Yunanistan dalgası fırsat mı tehdit mi?
Yunan halkı Avrupa Birliğinin istediği “kemer sıkma politikasını” oylamak üzere pazar günü referanduma gidiyor. Siz bu satırları okurken referandum sonucu açıklanmış olacak. Dolayısıyla amacım referandum sonucunu tahmin etmek değil “evet” ve “hayır” senaryolarında piyasaların tepkisini tartışmak ve yatırımcılara nasıl davranabilecekleri konusunda ipucu vermek.
Sonda söyleyeceğimi başta özetleyeyim. Referandum sonuçları Yunanistan için büyük, Avrupa ve dünya için küçük bir adım olacak. Dolayısıyla Pazartesi günü piyasaların vereceği sert tepkileri sinirleri sağlam ve mali gücü yerinde yatırımcıların ters yönde pozisyon almak için fırsat olarak görüyorum.

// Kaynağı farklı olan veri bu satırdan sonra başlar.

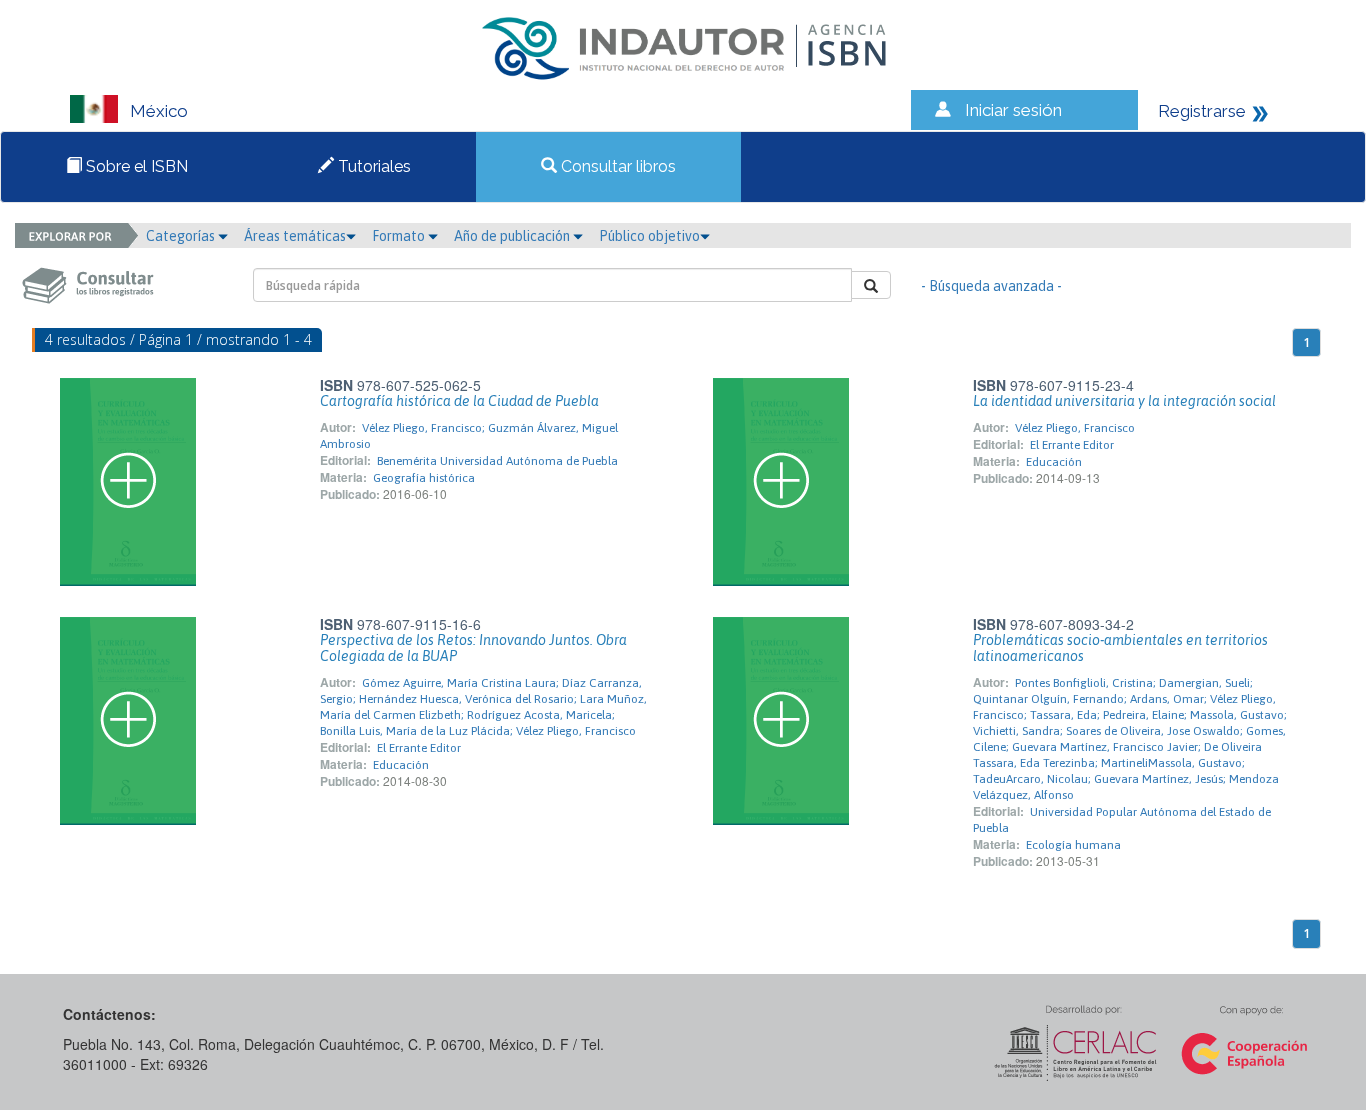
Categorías (182, 236)
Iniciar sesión (1013, 110)
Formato (400, 236)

Referandum öncesi yapılan son kamuoyu anketleri “hayır” diyenlerin %51-53 gibi oyla çoğunlukta olduğunu gösteriyor. Referandum öncesi yaptığı konuşmalarda Başbakan Tsipras “hayır” sonucunun avrodan çıkmak anlamına gelmeyeceği ancak Avrupa ile görüşmelerde Yunanistan’ın elini güçlendireceği konusunu işledi. Anket sonuçları halkı ikna etme konusunda kısmen başarılı olduğunu gösteriyor.

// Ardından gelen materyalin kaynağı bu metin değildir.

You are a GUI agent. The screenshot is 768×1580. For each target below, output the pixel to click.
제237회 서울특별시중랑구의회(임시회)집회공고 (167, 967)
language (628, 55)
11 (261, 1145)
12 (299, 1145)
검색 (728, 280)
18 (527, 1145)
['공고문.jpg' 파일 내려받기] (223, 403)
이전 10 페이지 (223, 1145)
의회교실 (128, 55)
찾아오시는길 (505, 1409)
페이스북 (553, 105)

Referandum sonucunda “hayır” çıkmasının Yunanistan’ın avrodan çıkması anlamına gelmediğine inanıyoruz. Yunan halkı avrodan çıkış macerasına hazır değil. Ancak “hayır” senaryosunda müzakerelere ara verilmesi ve taze kaynak sağlanmaması riskinin artması nedeniyle Yunan piyasalarında dalga boyu çok yüksek olacak. Buna karşı Avrupa ekonomisinde ve piyasalarda büyük resim değişmeyecek.

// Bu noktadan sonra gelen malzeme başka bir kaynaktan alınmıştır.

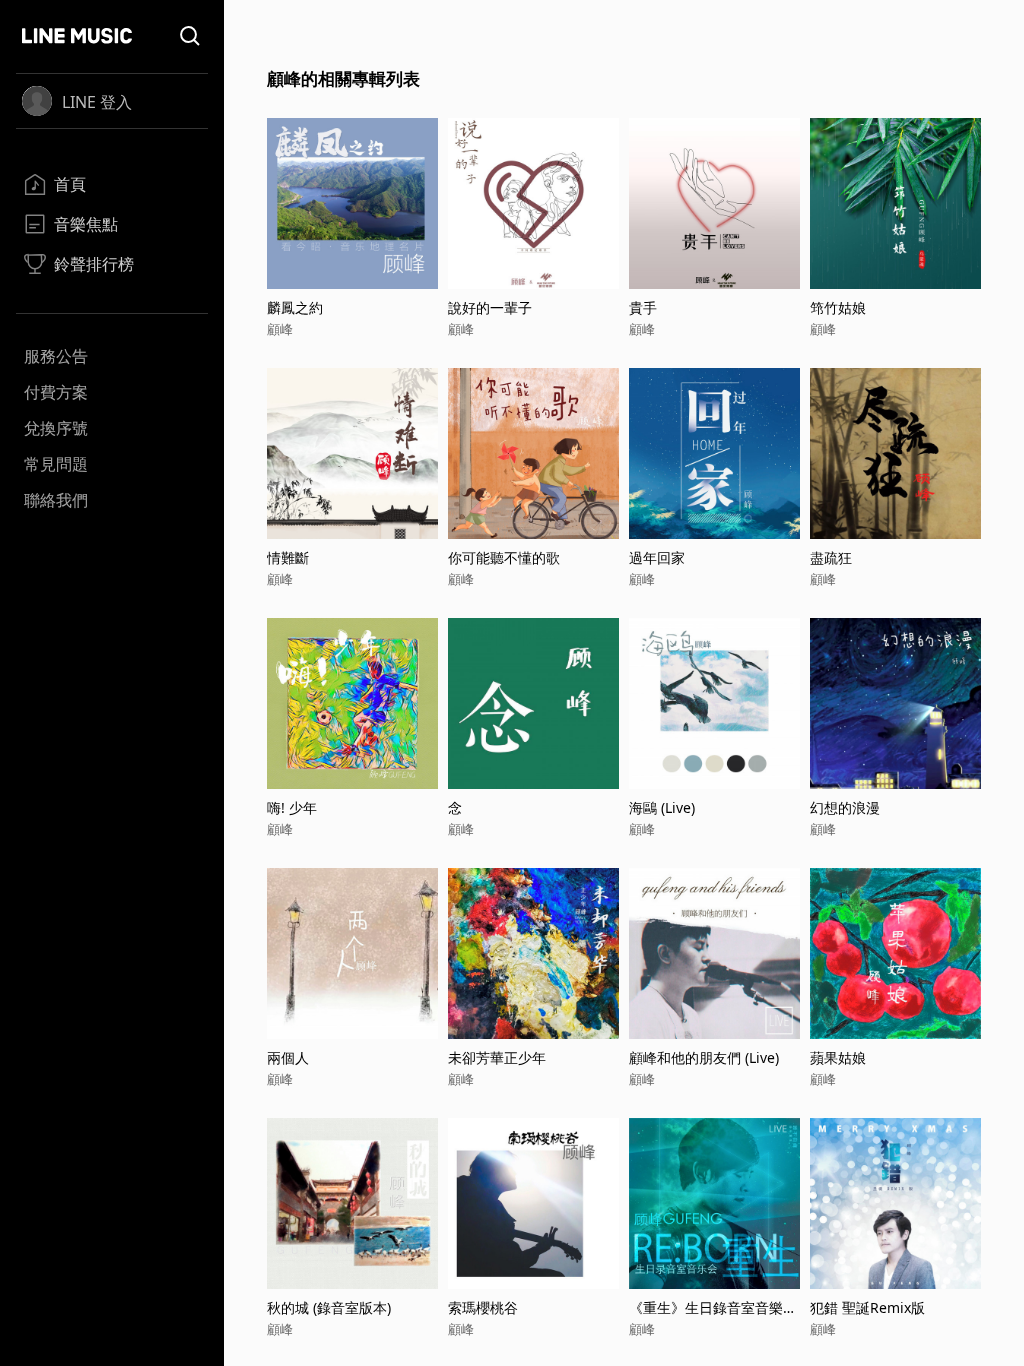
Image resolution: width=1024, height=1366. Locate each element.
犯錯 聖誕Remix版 (867, 1307)
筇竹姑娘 (838, 307)
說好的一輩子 (490, 307)
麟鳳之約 (295, 307)
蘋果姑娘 (838, 1057)
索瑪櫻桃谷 (483, 1307)
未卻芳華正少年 (497, 1057)
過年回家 (657, 557)
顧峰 (280, 329)
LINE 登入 (97, 102)
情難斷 (288, 557)
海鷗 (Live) (662, 807)
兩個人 (288, 1057)
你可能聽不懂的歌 (504, 557)
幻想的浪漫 (845, 807)
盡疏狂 (831, 557)
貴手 (643, 307)
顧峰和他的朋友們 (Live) (704, 1057)
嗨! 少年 (292, 807)
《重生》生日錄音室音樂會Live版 (713, 1307)
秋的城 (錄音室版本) (329, 1307)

Yunanistan referandumundan çıkabilecek “hayır” sonucunun Avrupa geneline etkisinin sınırlı olmasının arkasında üç temel neden var: (i) Yüksek borçlu ülkeler ekonomilerini yeniden dengeleyerek kırılganlıklarını azalttı. (ii) Avrupa bankalarının Yunanistan’a verdikleri krediler 200 milyar dolar civarından 35 milyar dolar civarına geriledi. (iii) Son üç yılda krizlerin çevre ülkelere yayılmaması için önemli mekanizmalar geliştirildi.
Yunanistan merkezli depremin çevreye ülkelere yayılması durumunda Avrupa Merkez Bankasının büyük bazukasını çıkartıp müdahale edeceğine inanıyoruz. Hayır senaryosunda Türkiye piyasalarında döviz kurunda, tahvil ve hisse senedi piyasalarında sert dalgalanmalar olursa tecrübeli yatırımcılar ters yönde pozisyon alıp Avrupa Merkez Bankası’nın müdahalesini bekleyebilir.
Referandum sonucunda “evet” çıkması durumunda ilk piyasa tepkisi gerek Yunanistan gerekse Avrupa için olumlu olacak. Ancak, yükselişin şiddeti ve devamlılığı Syriza hükümetinin ne yapacağına bağlı olarak belirlenecek.
Syriza hükümetinin istifa etmesi ve yeni bir hükümet kurulması senaryosunda Yunanistan için ümidini koruyan piyasalarda yükseliş devam edebilir. Hükümetin bir şey olmamış gibi yoluna devam etmeye çalışması durumunda ise piyasalardaki yükseliş tersine dönebilir.
Her hâlükârda bu olumlu senaryonun Avrupa ekonomisinde önemli bir etki yaratmasını beklemiyoruz. Piyasalar kutlamaların dozunu abartırsa gerek Avrupa gerekse Türkiye gibi yüksek betalı piyasalarda satış fırsatı doğabilir.
Toparlayacak olursak. Referandum sonuçları Yunanistan için büyük, Avrupa ve dünya için küçük bir adım olacak. Referandum sonuçlarına sonuçlarına bağlı olarak Yunanistan politika sahnesinde radikal sol hükümetin zayıfl ayıp zayıflamadığı belli olacak. Ancak Avrupa’daki büyük resim değişmeyecek. Piyasaların referandum sonuçlarına aşırı tepki vermesi durumunda ters yönde pozisyon almak için fırsat doğabilir.